If you know someone who is a detailer, or good with a buffer, you can clean them back up to look a lot better.

I have never seen a set of after market headlights for an S14 240. And if i haven't seen it, then they probably don't exist.


----------



## ladiesman8527 (Jul 16, 2004)

i'm sure there are people out there who want them besides me....you'd think a company would be smart enough to make a set....they'd probably make a killing.


----------



## Vip (Jul 26, 2004)

The headlights can be easily cleaned using aluminum polish. I read about this on another forum and tried it today, it worked wonders. Although they were foggy and yellow before my lights are clean as a whistle. Once I find the write up I'll post it. Definately don't go waste your money if you don't try this first.

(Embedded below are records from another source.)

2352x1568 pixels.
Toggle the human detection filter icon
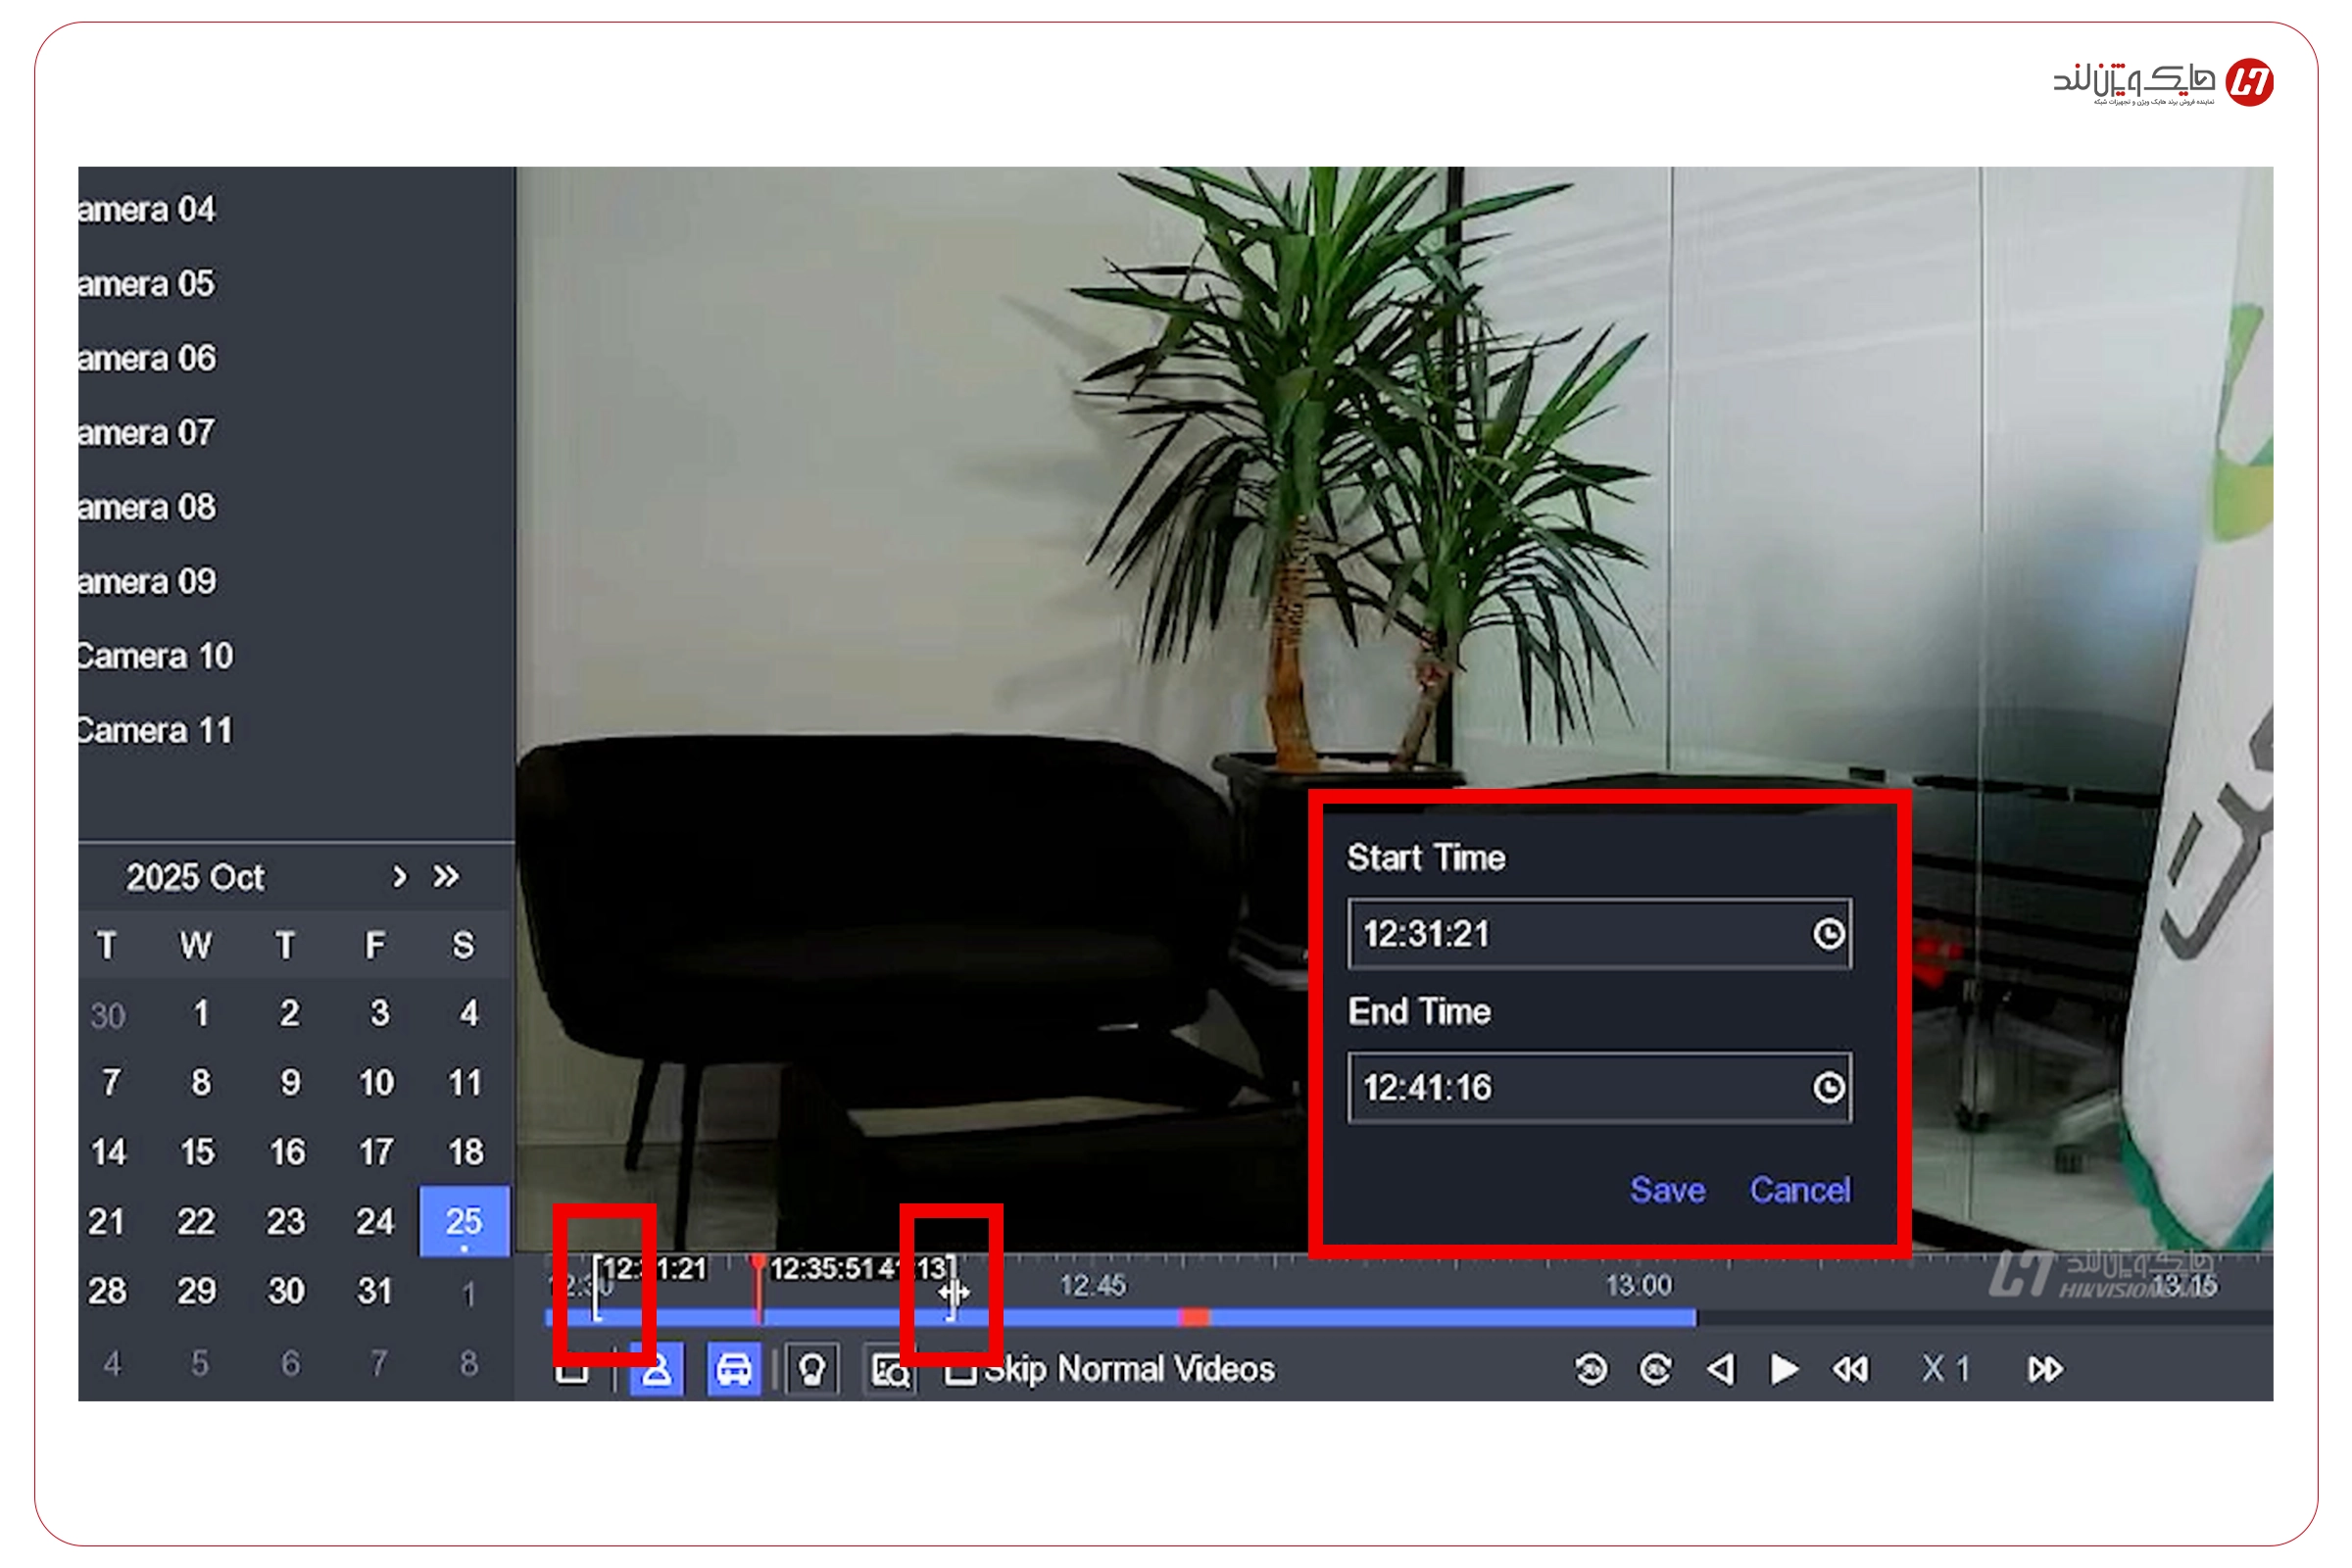[x=657, y=1371]
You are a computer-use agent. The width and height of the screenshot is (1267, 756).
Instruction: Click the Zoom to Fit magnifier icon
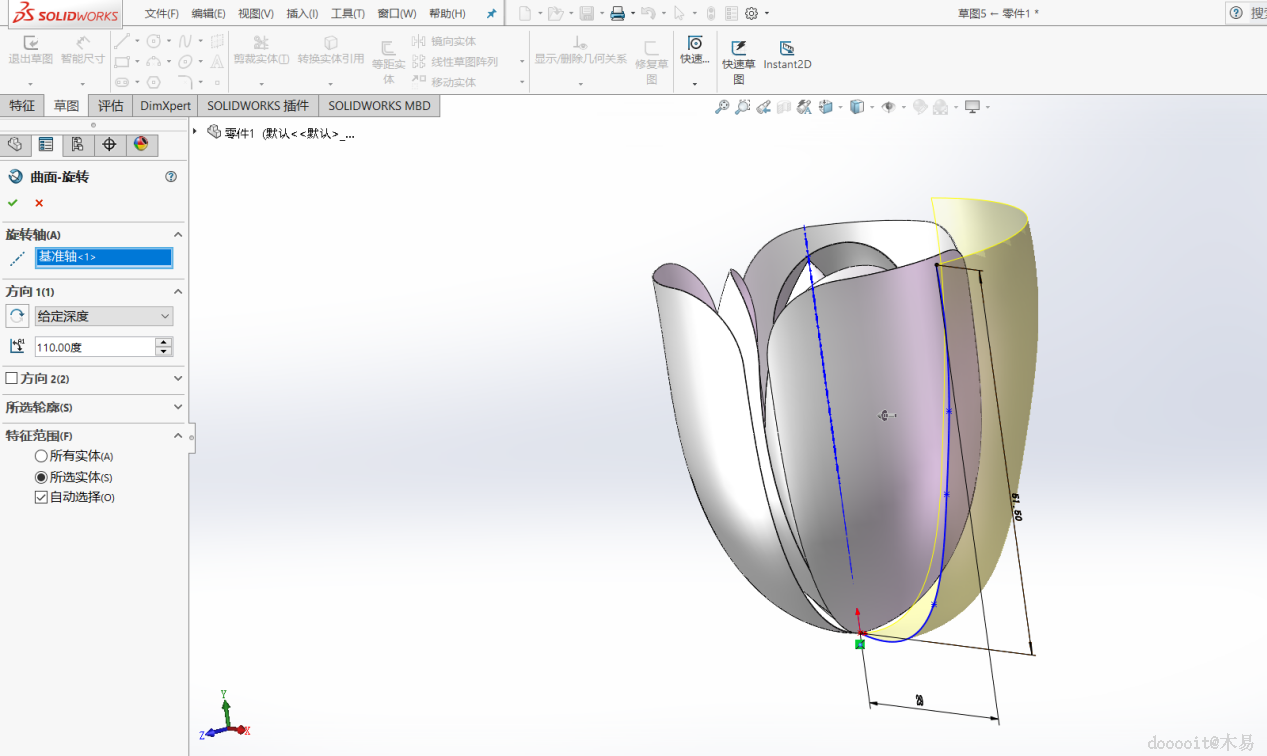point(722,107)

Edit: http://www.240sxforums.com/forums/showthread.php?t=6636

You may have to register to see it.


----------



## nissanphile (Sep 9, 2004)

you might check jdm. they have a *lot* more tuning opitions than we do, performance and aesthetic. you can always clean up the housing with aluminum polish like VIP suggested and then get new lightbulbs...maybe paint the inside of the housing *shrugs* blackouts?


----------



## AlexAtMyNismo (Apr 16, 2004)

You can also go to Autozone of whoever carries "Mother's" brand mag & alloy polish.... Little tub of white cream, grab a clean white hand towel, and dab a little onto the headlights and be prepared to scrub till you get all the yellow off...... just gonna take patience and elbow grease.... but it'll come off..... worked on mine.....

-Alex B.


----------



## ladiesman8527 (Jul 16, 2004)

i've already done that and it does help a lot


----------



## AlexAtMyNismo (Apr 16, 2004)

Ok, glad to hear that at least you tried....lol, some are just beyond Mother's solutions.

-Alex B.


----------